# New York 2010: U.S.-Spec Nissan Juke Debuts in New York With Turbo Engine, AWD



## Administrator (Jun 27, 2006)

Nissan has officially debuted the new Juke "Sport Cross" compact crossover at a private event on the eve of the New York Auto Show. The new Juke model has bizarre and controversial styling that doesn't need to be explained, but several other features of the vehicle are worth a mention. For starters, the car is the first Nissan product to feature gasoline direct-injection and turbocharging, helping it deliver 180+ hp and 170+ ft-lbs of torque from a 1.6-liter 4-cylinder engine.
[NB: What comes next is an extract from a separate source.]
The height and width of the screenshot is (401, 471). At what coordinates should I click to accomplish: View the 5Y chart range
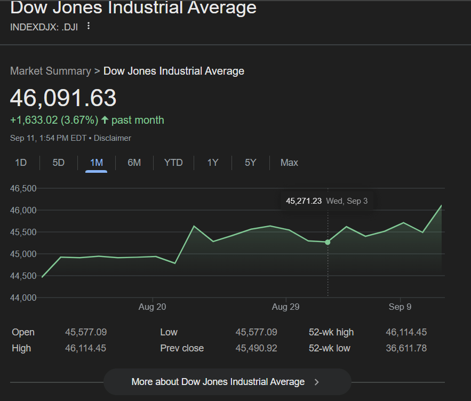click(x=251, y=163)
Also of note is the high-tech torque-vectoring all-wheel drive setup, that can not only distribute power 50:50 front to rear, but can split the power between the rear wheels.
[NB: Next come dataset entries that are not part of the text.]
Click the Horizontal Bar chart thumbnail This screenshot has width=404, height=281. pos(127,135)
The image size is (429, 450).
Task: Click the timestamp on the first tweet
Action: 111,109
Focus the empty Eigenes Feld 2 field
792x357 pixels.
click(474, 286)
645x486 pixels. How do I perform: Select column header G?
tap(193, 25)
Both a six-speed manual transmission model (FWD only) and a CVT transmission will be offered. Other highlights include Nissan's new I-CON system, with a controller for the climate control system that also doubles as a selector different driving modes. Drivers can choose from an Eco model, Normal mode and Sport mode, each of which will adjust the throttle, transmission and steering response settings.

Additional features (standard and optional) include leather seats, a backup camera, Nissan's Intelligent Key with pus button ignition, navigation, a power moonroof and Vehicle Dynamic Control (VDC).
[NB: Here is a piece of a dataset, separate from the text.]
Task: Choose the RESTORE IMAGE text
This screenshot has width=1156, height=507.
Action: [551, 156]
The car was just unveiled in downtown Manhattan at the Rockefeller Center and we're headed there now to bring you live photos.

The Juke joins Nissan's lineup as the smallest crossover offered and will go on sale this Fall.

*New York 2010: U.S.-Spec Nissan Juke Debuts in New York With High-Tech Turbo Engine, Sophisticated AWD*


----------



## toovo1985 (Feb 23, 2010)

I really like the Juke...it's an uncommon design...and I don't think it is ugly as many people are saying. We need fresh air designs...and i think that is a very nice example


----------